1.ª) As previsões legais (pois este remédio processual não está previsto no texto constitucional) agora a considerar, em matéria do recurso por “contrariedade,” são as constantes do artigo 70.º (Decisões de que pode recorrer-se), n.º 1, alínea i), primeira parte, 71.º (Âmbito do recurso), n.º 2, 75.º-A (Interposição do recurso), n.º 4, 79.º-D (Recurso para o plenário), n.º 7, e 80.º (Efeitos da decisão), n.º 5, todos da LOFTC.

2.ª) Quanto à letra da lei, na medida em que fiscalizar a “contrariedade” de uma norma constante de acto legislativo com uma convenção internacional, é realizar um controlo de normas jurídicas, decorrente de um conflito normativo, tal modo de fiscalização integra, em essência, o âmbito do poder jurisdicional tipicamente exercido pelo Tribunal Constitucional.

3.ª) A letra da lei, neste ou nos demais preceitos legais em causa, não consagra qualquer exceção ou restrição a esse específico modo de exercício, pelo Tribunal Constitucional, do poder jurisdicional, ou seja, o controlo de normas jurídicas, decorrente de um conflito normativo.

# Objetivo da tarefa:
Segundo o texto apresentado, de que lei são todos os artigos que preveem o recurso por “contrariedade”?

# Dados fornecidos:
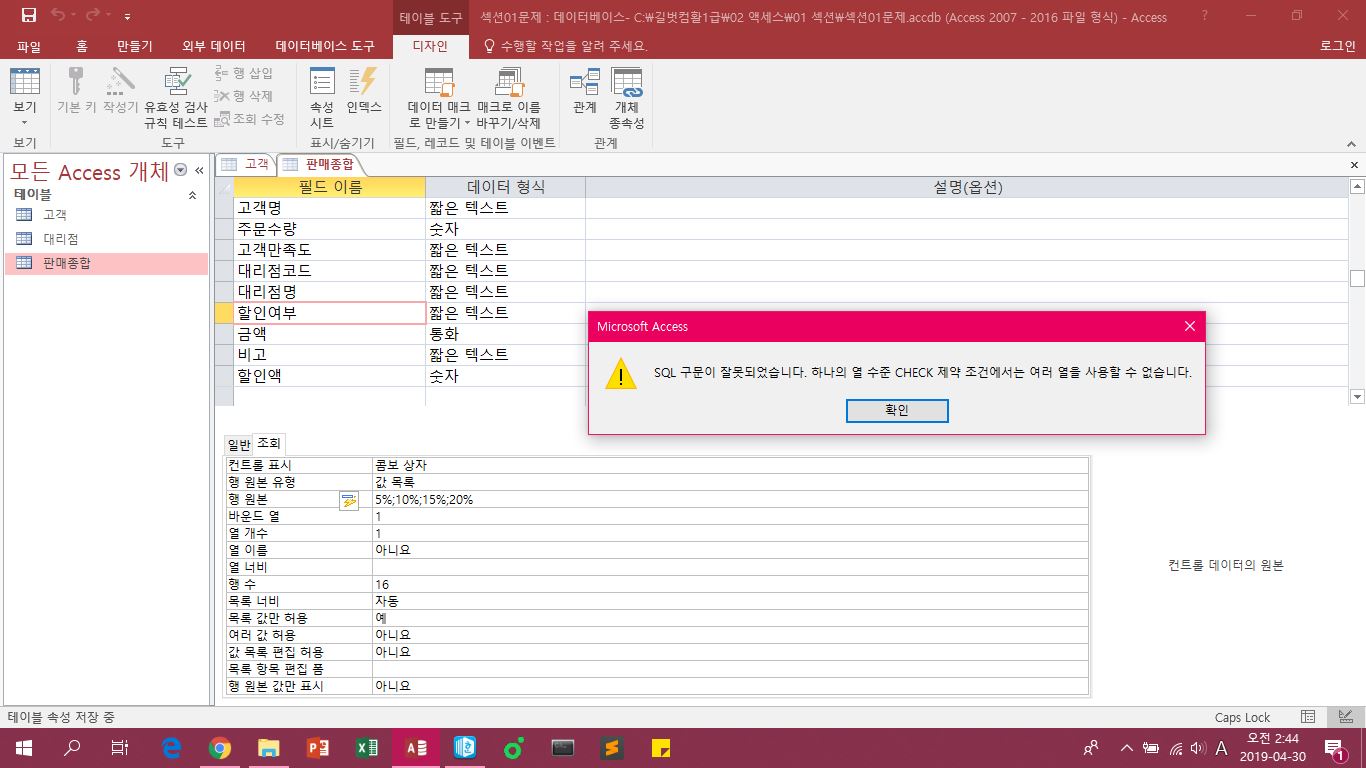The width and height of the screenshot is (1366, 768).
Task: Select the 대리점 table in navigation pane
Action: pyautogui.click(x=60, y=239)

# Resposta à tarefa:
Da LOFTC.